Mais bon, il y a quantité de manières de décrire ou de construire le réseau de Leech (dans un seul chapitre du livre précédemment mentionné — le chapitre 24, et je soupçonne d'ailleurs que le numéro n'est pas un hasard —, Conway et Sloane donnent d'ailleurs 23 constructions différentes, une pour chacun des types de trous profonds [sic] du réseau). C'est un des signes qu'il s'agit d'un objet mathématique riche et extraordinaire qu'il y ait tellement de façons de le décrire. En voici une autre : on considère d'abord le réseau appelé II25,1 (dans l'espace Minkowskien de dimension 25+1) dont les points sont (exactement comme pour ma description de E₈ ci-dessus) les 26-uplets de réels, soit tous entiers soit tous ½+entiers, dont la somme est un entier pair ; dans ce réseau, on considère le vecteur v = (0,1,2,3,…,24|70), qui, vu que 70² = 0² + 1² + ⋯ + 24², est orthogonal à lui-même pour le produit scalaire Minkowskien ; on considère alors les vecteurs de II25,1 qui sont orthogonaux à v (c'est-à-dire que la somme des 25 premières coordonnées multipliées par 0,1,2,3,…,24 respectivement, est égale à la dernière multipliée par 70), modulo v lui-même : le réseau ainsi formé est isométrique au réseau de Leech. Ou, pour parler en physicien, on se place dans un espace-temps de relativité restreinte avec 25 dimensions d'espace et 1 de temps, on considère un photon qui se déplace à la vitesse (0/70, 1/70, …, 24/70), et le réseau très simple II25,1, vu par ce photon (dans l'espace perpendiculaire à son déplacement) est le réseau de Leech. Le passage entre cette description et la précédente, cependant, n'est pas évident.

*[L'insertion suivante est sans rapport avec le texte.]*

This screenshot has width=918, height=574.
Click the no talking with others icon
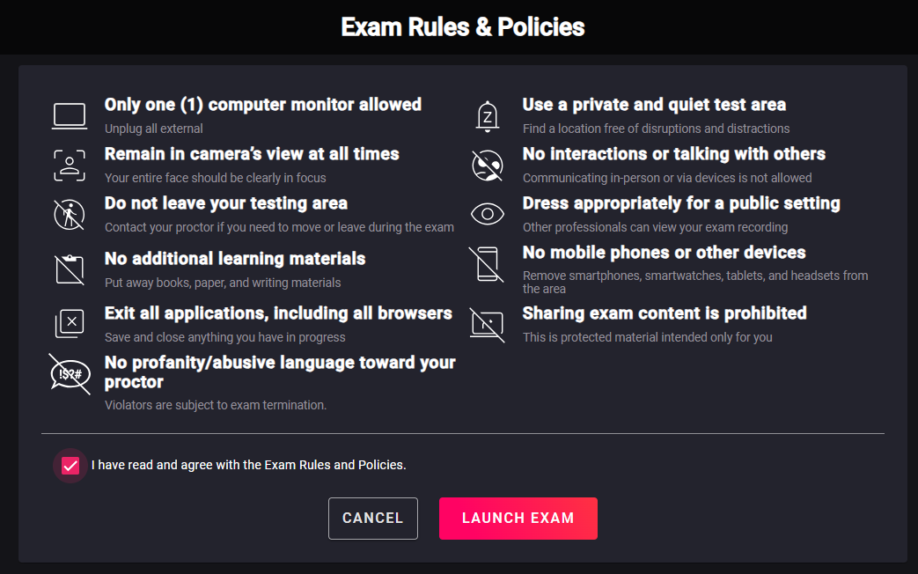pos(487,166)
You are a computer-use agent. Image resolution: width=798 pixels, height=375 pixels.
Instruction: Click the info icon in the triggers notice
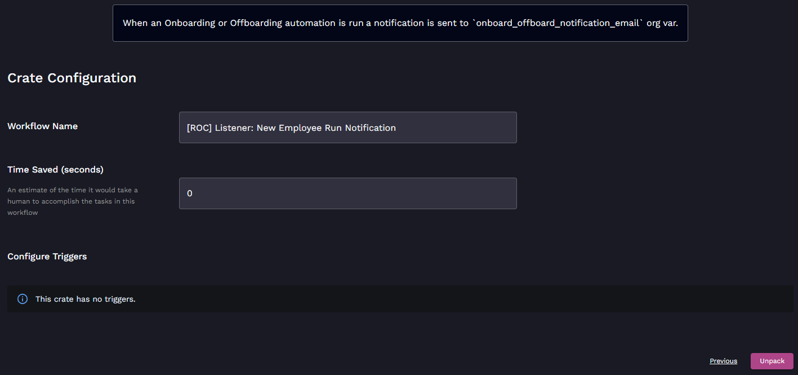(x=23, y=299)
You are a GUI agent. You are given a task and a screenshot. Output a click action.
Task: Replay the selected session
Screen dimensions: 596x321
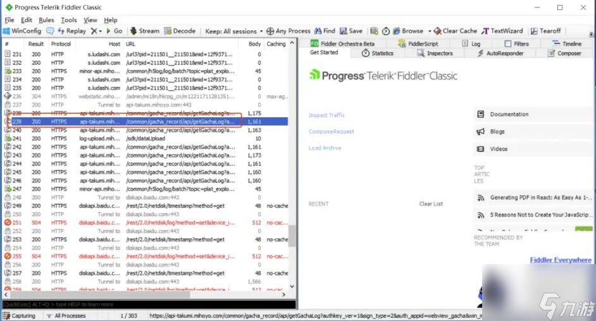pos(71,31)
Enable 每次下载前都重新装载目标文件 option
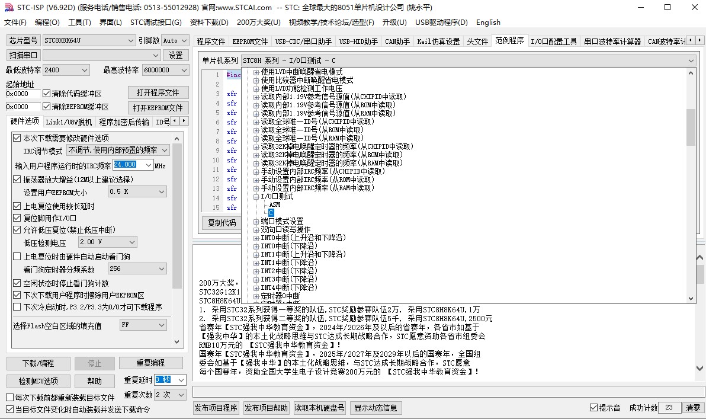706x419 pixels. point(9,398)
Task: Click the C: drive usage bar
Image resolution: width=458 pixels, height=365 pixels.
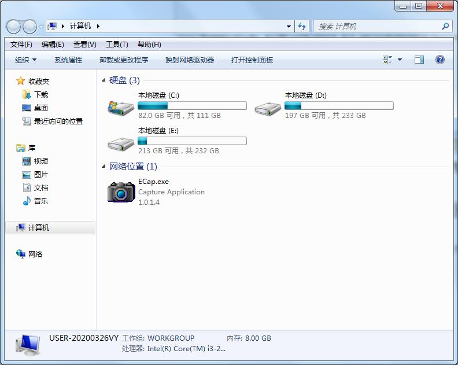Action: 192,106
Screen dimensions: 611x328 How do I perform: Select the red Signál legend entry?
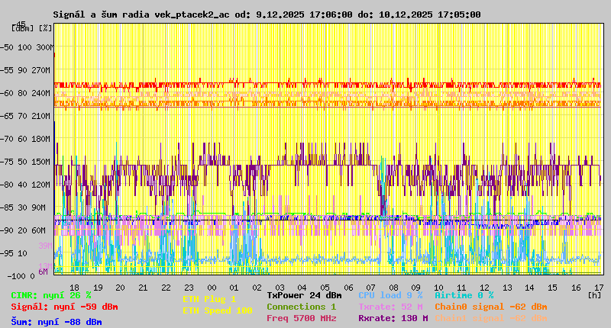coord(64,307)
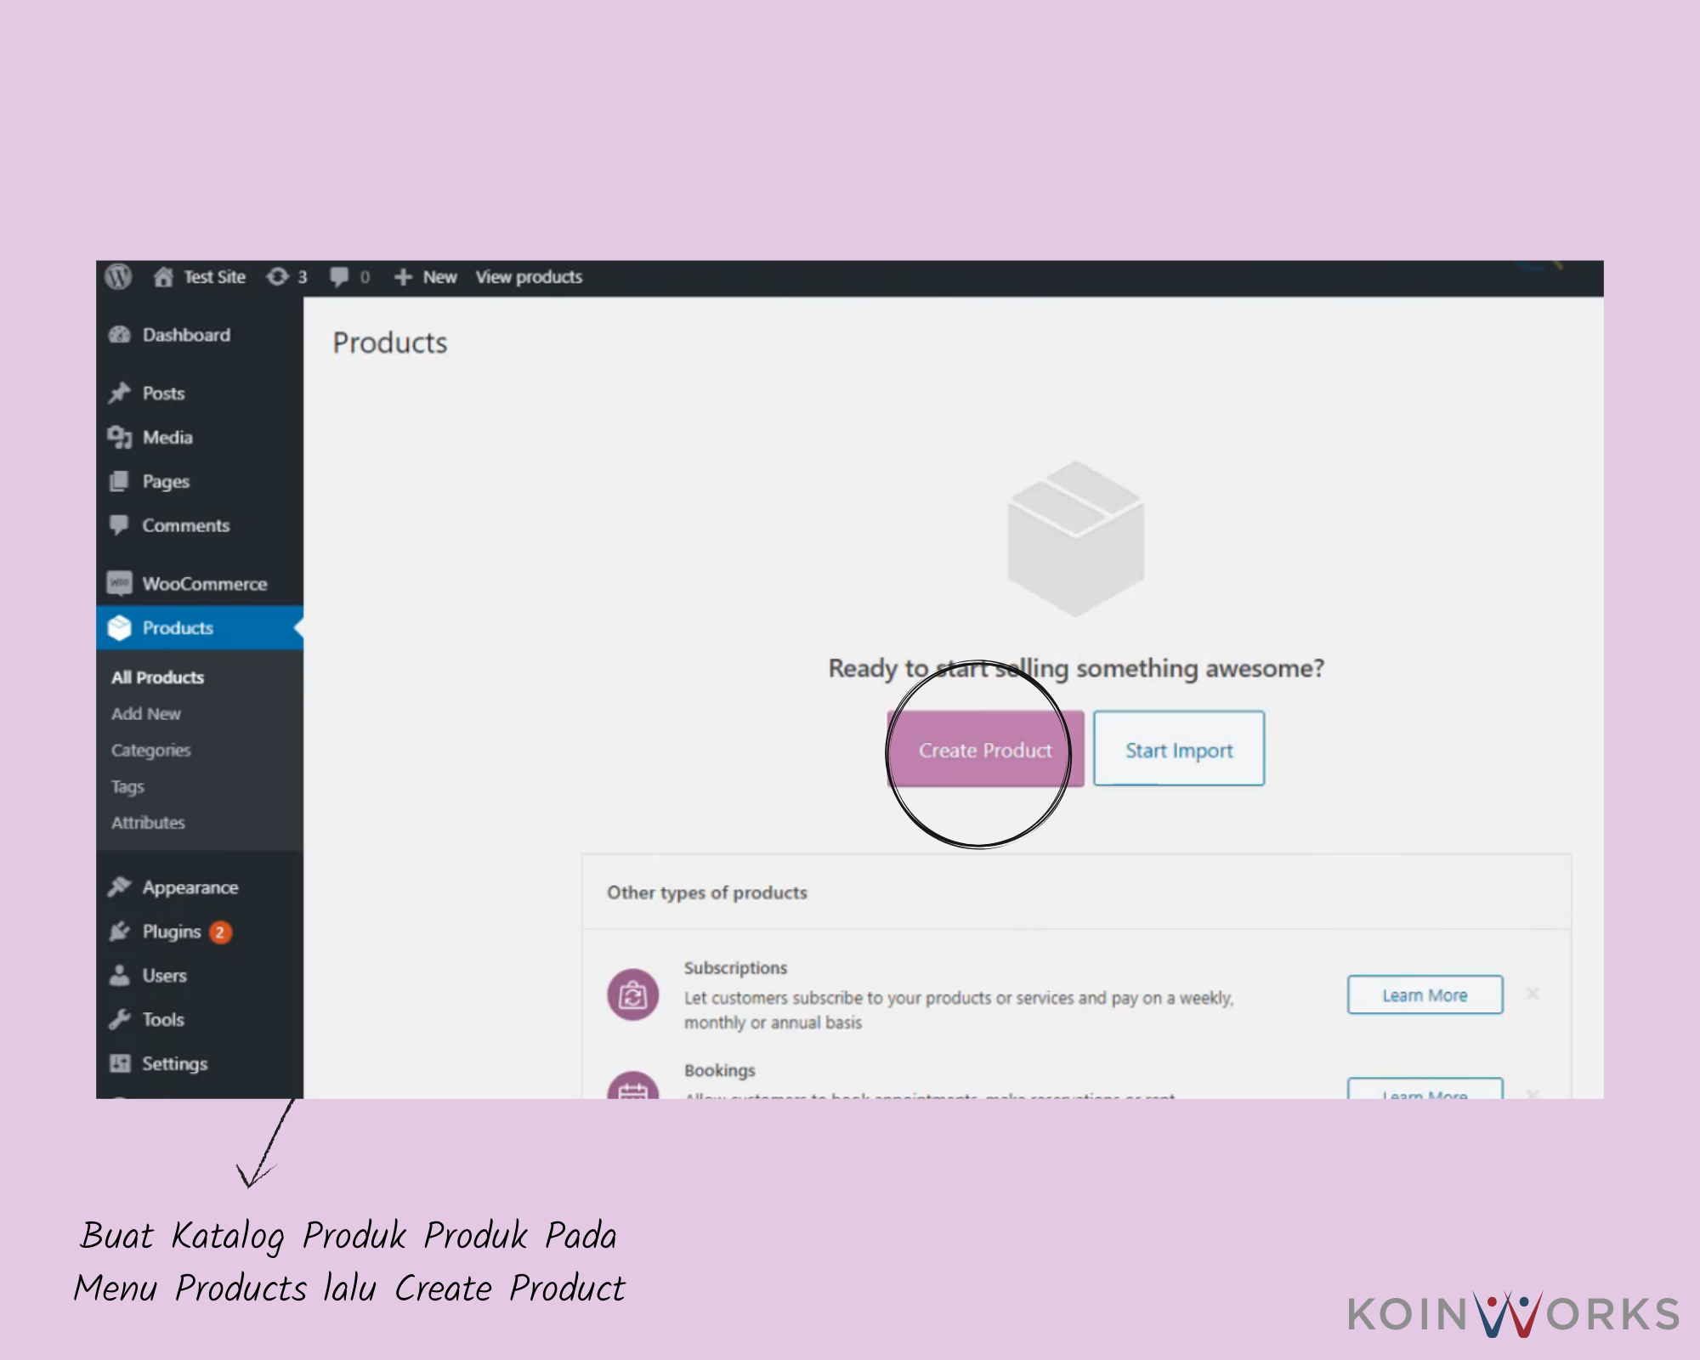
Task: Open All Products submenu item
Action: (x=156, y=677)
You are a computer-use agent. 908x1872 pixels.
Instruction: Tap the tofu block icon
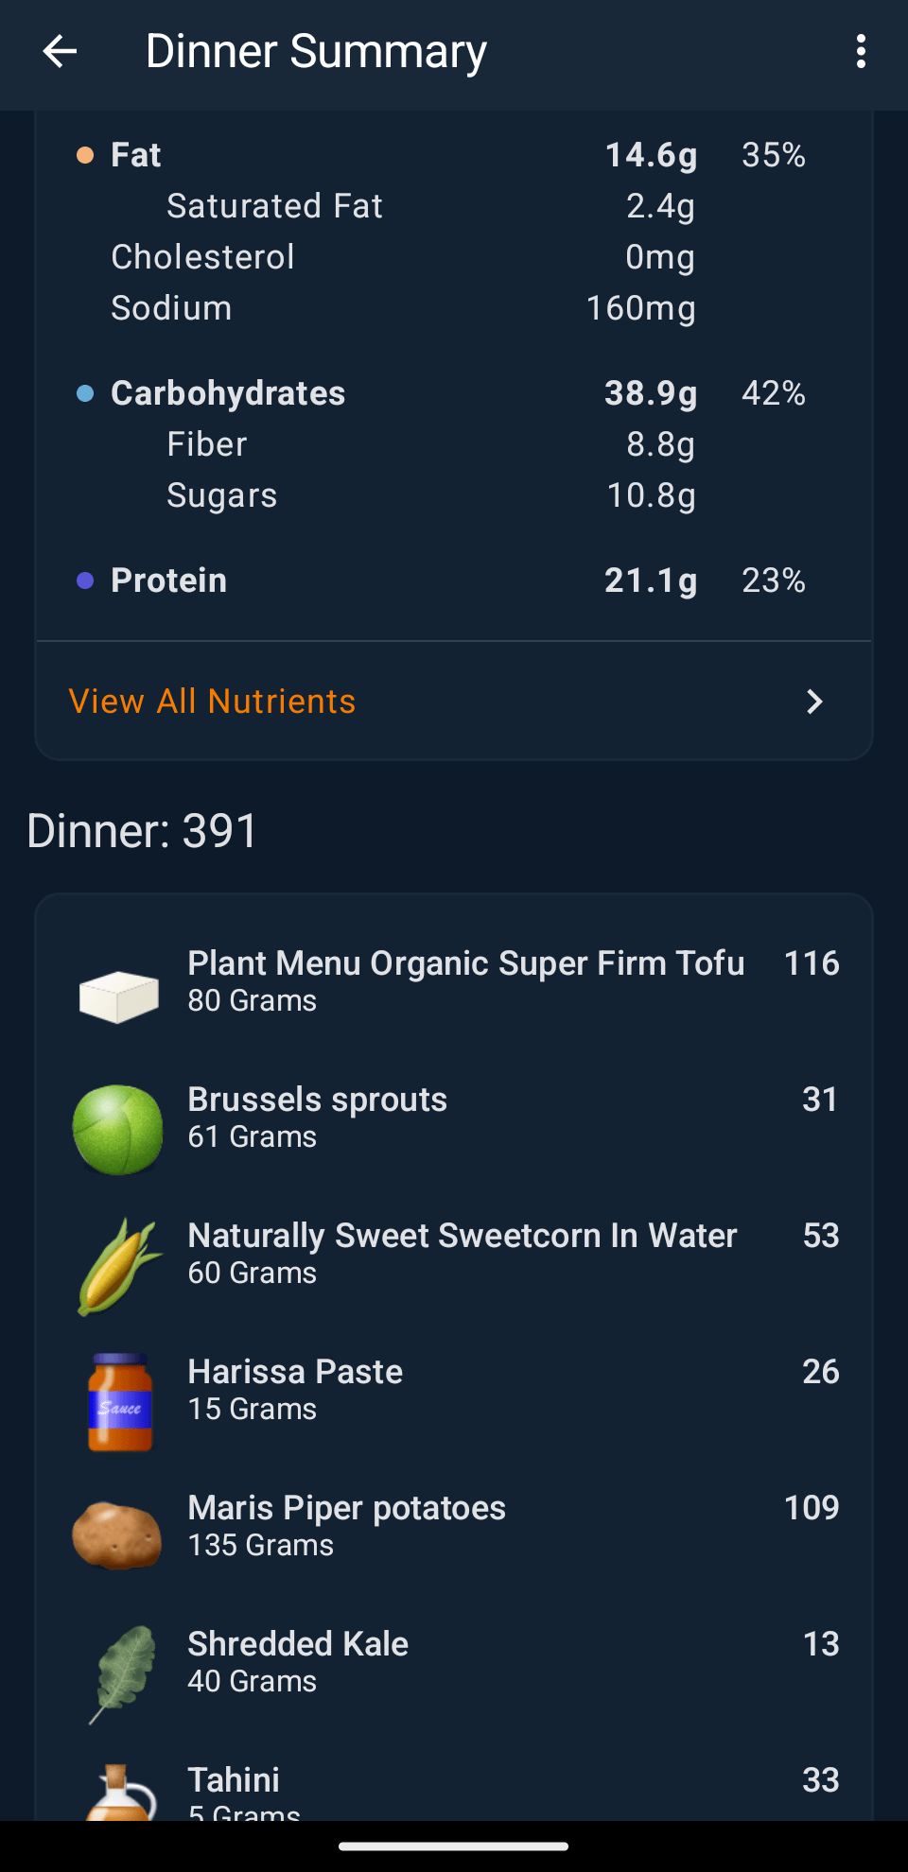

[#] La terminologie prête vraiment à confusion, parce que le mot français réseau correspond à la fois à l'anglais network et lattice, et c'est du second qu'il est question. Mais l'anglais n'est pas moins ambigu, puisque lattice correspond à la fois au français réseau et treillis. Il ne reste plus qu'à inventer une quatrième sorte d'objet, qui s'appellerait treillis en français et network en anglais, et on aura un beau graphe bipartite complet K(2,2) dans les traductions.